Measurement and Characterization of Superoxide Generation from Xanthine Dehydrogenase: A Redox-Regulated Pathway of Radical Generation in Ischemic Tissues

[Image: see text] The enzyme xanthine oxidoreductase (XOR) is an important source of oxygen free radicals and related postischemic injury. Xanthine dehydrogenase (XDH), the major form of XOR in tissues, can be converted to xanthine oxidase (XO) by oxidation of sulfhydryl residues or by proteolysis. The conversion of XDH to XO has been assumed to be required for radical generation and tissue injury. It is also possible that XDH could generate significant quantities of superoxide, (•)O(2)(–), for cellular signaling or injury; however, this possibility and its potential ramifications have not been previously considered.

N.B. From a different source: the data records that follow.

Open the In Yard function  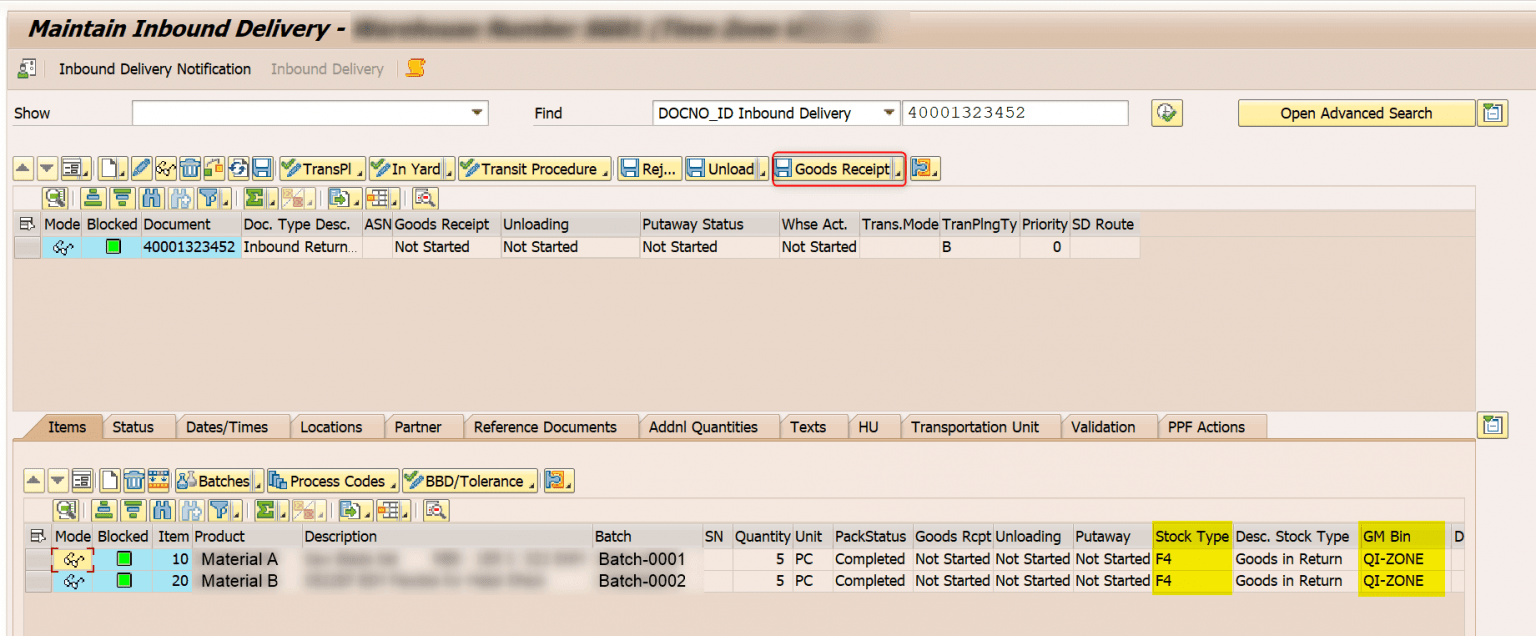(x=408, y=168)
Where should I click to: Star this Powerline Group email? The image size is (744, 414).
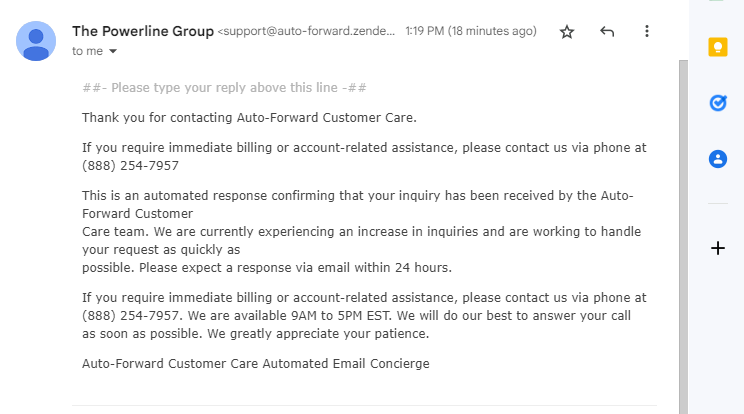pos(567,31)
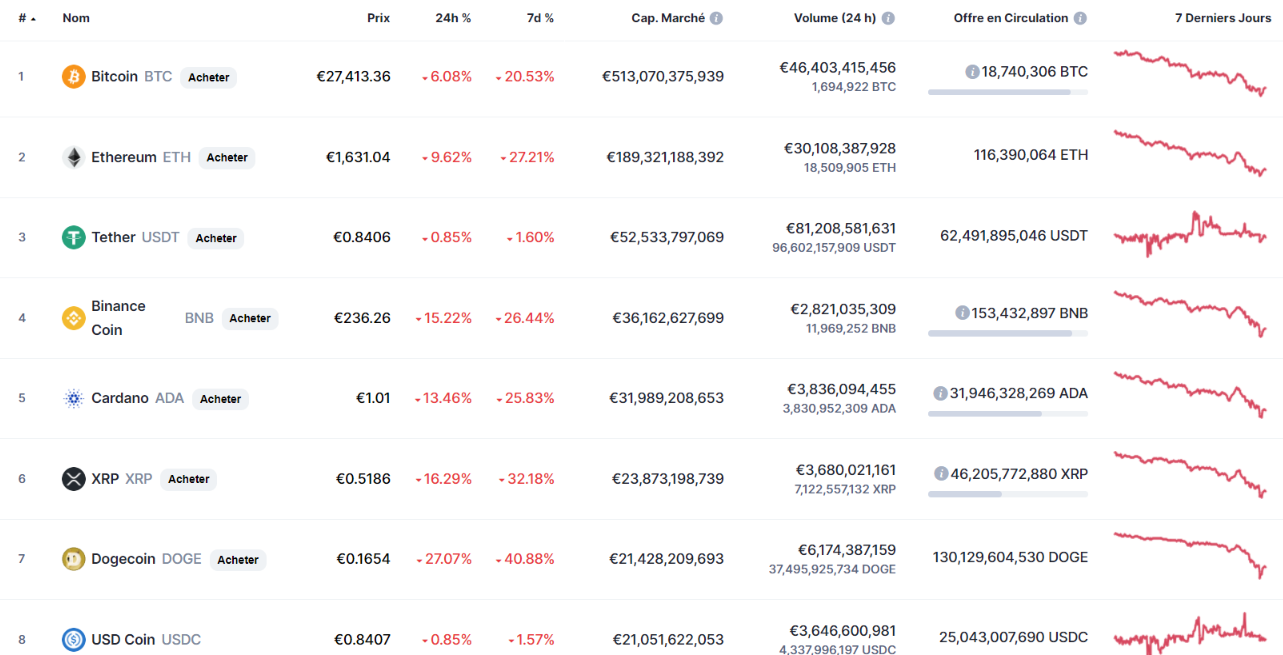This screenshot has height=655, width=1283.
Task: Click info icon beside Cap. Marché header
Action: click(x=716, y=18)
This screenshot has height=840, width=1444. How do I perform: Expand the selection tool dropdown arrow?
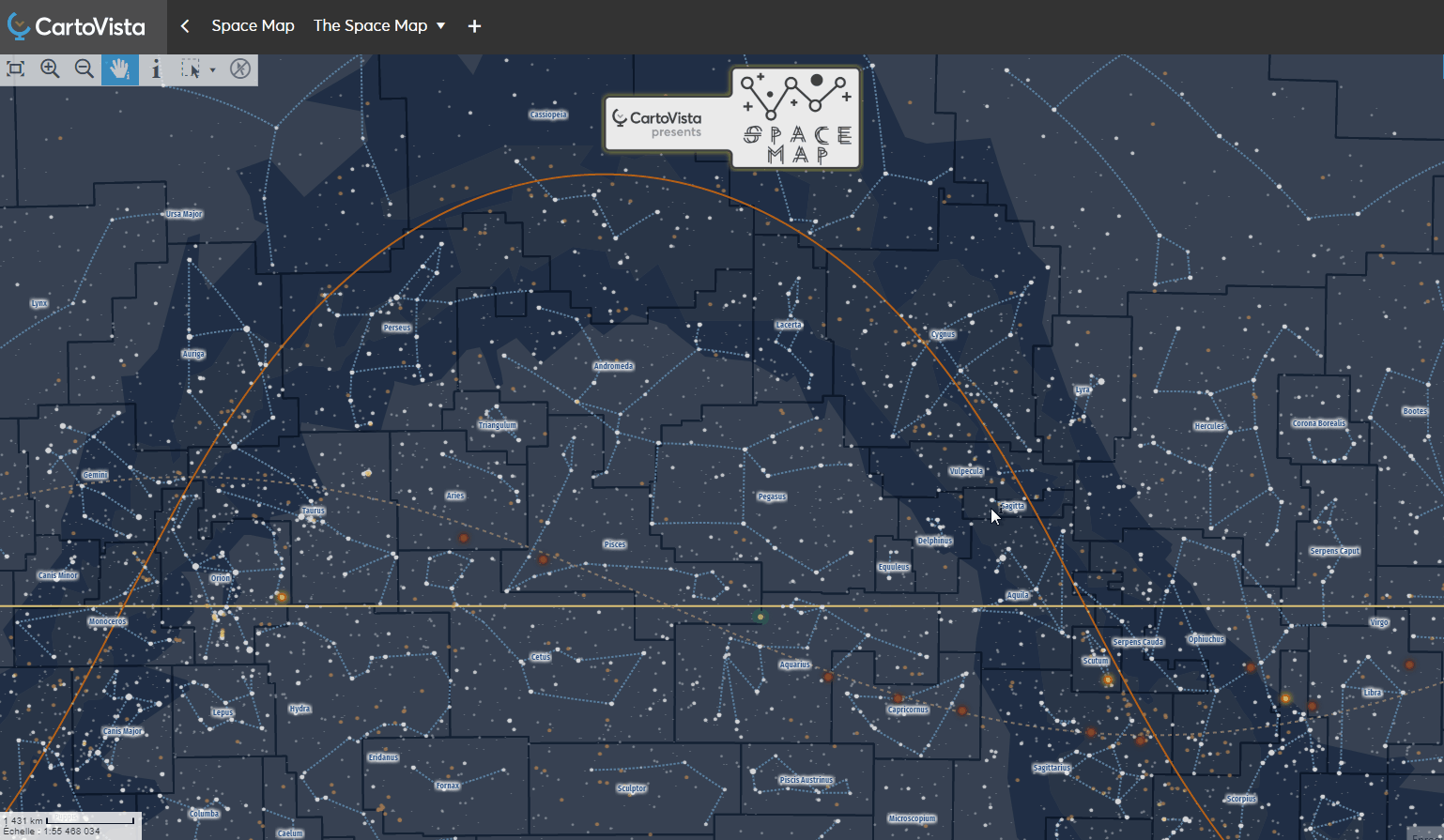point(213,70)
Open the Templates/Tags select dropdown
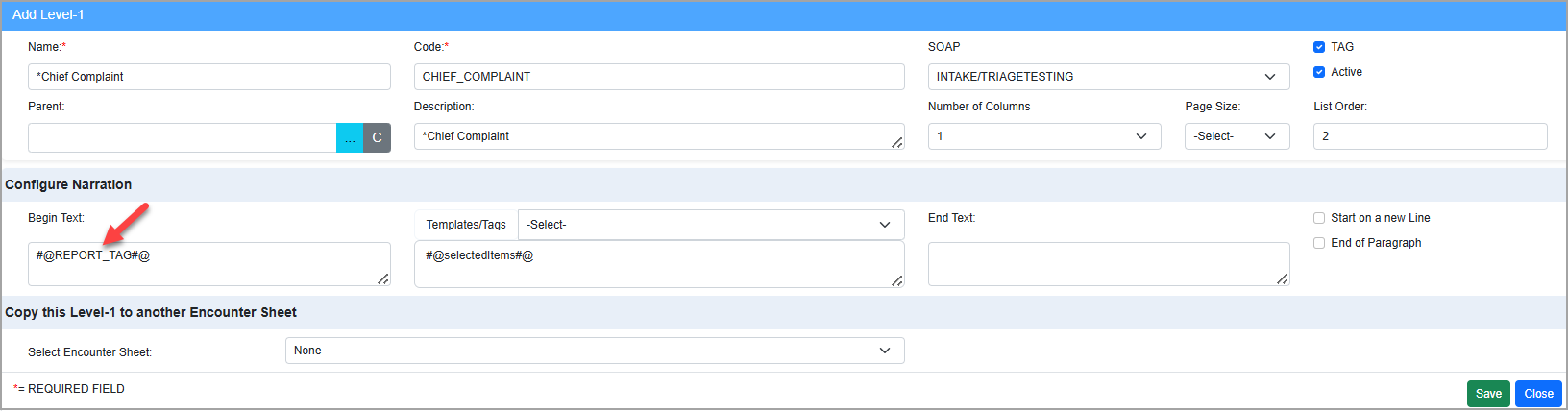The image size is (1568, 411). click(710, 225)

To unambiguously determine if XDH can be a significant source of (•)O(2)(–), experiments were performed to measure and characterize (•)O(2)(–) generation using XDH from chicken liver that is locked in the dehydrogenase conformation. Electron paramagnetic resonance spin trapping experiments with 5-(diethoxyphosphoryl)-5-methyl-1-pyrroline-N-oxide demonstrated that XDH in the presence of xanthine produces significant amounts of (•)O(2)(–). NAD(+) and NADH inhibited the generation of (•)O(2)(–) from XDH in a dose-dependent manner, with NAD(+) exhibiting stronger inhibition than NADH at low physiological concentrations. Decreased amounts of NAD(+) and NADH, which occur during and following tissue ischemia, enhanced the generation of (•)O(2)(–) from XDH in the presence of xanthine. It was observed that XDH-mediated oxygen radical generation markedly depressed Ca(2+)-ATPase activity of isolated sarcoplasmic reticulum vesicles from cardiac muscle, and this was modulated by NAD(+) and NADH. Thus, XDH can be an important redox-regulated source of (•)O(2)(–) generation in ischemic tissue, and conversion to XO is not required to activate radical formation and subsequent tissue injury.